For the second consecutive season, the Cubs are in the NLCS. And although we don’t even know their opponent, it’s becoming obvious that this trip to MLB’s final four will have a far happier ending than the previous four (2015, 2003, 1989, 1984) – and a much happier ending than their previous seven trips to the World Series. Here are 10 reasons why these Cubs are destined to end their miserable championship drought:
They just aced a huge test
If there’s anyone in the Cubs’ clubhouse who puts any kind of credence in curses, it’s comforting to know that the team just stared destiny in the face and sent it packing. San Francisco’s “even-year” magic was no match for Chicago’s superior talent, and not even postseason deity Madison Bumgarner could contain their bats. If anything, destiny appears to be on the Cubs’ side after disposing of the closest thing MLB has to a dynasty.
They persevered under pressure
Down by three runs on the road in the ninth inning and with visions of a potentially catastrophic Game 5 hanging over their heads, the Cubs … rallied for four runs and slammed the door. Instead of a loss that created doubt, Chicago got a win that inspired confidence. Now that they’ve done it once, they believe they can do it again.

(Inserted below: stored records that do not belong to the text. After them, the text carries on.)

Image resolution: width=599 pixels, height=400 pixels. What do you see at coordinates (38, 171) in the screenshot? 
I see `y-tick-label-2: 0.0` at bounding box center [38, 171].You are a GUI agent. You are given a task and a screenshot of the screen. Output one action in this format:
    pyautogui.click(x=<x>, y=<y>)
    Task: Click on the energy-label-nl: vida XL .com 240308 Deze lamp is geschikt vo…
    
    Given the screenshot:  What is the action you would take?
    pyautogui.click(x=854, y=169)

Javier Baez is ridiculously talented
When his isn’t hitting dramatic game-winning homers, he is applying majestic tags. And when he isn’t doing that, he’s seamlessly pulling off other defensive magic tricks. All with just the right amount of swag to spark his teammates and drive the opposition nuts. Baez is the breakout star of this postseason.

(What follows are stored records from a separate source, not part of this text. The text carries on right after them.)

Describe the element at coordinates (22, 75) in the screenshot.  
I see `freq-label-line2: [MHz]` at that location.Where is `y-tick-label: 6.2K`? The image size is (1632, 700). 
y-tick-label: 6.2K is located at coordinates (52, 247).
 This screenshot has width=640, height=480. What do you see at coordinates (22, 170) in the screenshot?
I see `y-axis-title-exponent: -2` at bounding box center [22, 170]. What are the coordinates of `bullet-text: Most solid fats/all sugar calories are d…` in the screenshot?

The rotation is rested and aligned
The LDS going four games allowed each Chicago starter to get some action, while also ensuring all four are set up to take their normal turns again in the LCS. It also gives potential Game 1 starter Kyle Hendricks more time to treat that sore forearm.
Jake Arrieta is Jake Arrieta again
Chicago got everything it hoped for (six innings of two-run ball with just one walk) and then some (a three-run homer) from the reigning NL Cy Young Award winner in Game 3. It was only one start, but it certainly was encouraging.
Anthony Rizzo has awakened
Entering Game 4 in a miserable 0-for-13 slump, Rizzo walked in his first at-bat, singled in his second and walked (and scored) again in the ninth. This loaded offense doesn’t need Rizzo to go 2-for-5 with a three-run homer every night, but such production is much more possible now that he can relax and stop pressing.
They're crazy deep and versatile
Albert Almora is making diving catches as a defensive replacement, Baez is bouncing between infield positions, Jorge Soler is starting in place of Jason Heyward, and third-string catcher Willson Contreras is getting game-tying pinch hits and then playing the outfield. Literally everyone is contributing.
David Ross has rediscovered the fountain of youth
Just as he did during the Red Sox’s World Series run in 2013, Ross is excelling in an expanded postseason role. Throwing out baserunners, homering to get Chicago on the board, pinch-hitting late in games … Ross suddenly has gone from 39 to 29.
The bullpen is superb
The Giants were able to get to Aroldis Chapman in Game 3, but that wasn’t the case in Game 4 when the Cuban Missile struck out the side on 13 pitches. Cubs relievers tossed 5 1/3 scoreless innings in Game 2 and kept the Giants off the board for the final 4 2/3 innings in Game 4.
Joe Maddon is a maniacal mastermind
From the conventional (the handling of the bullpen) to the unconventional (pinch-hitting for Addison Russell in Game 4, the late-game defensive switches), Maddon knows how to maximize every situation and get the most from every player on his roster.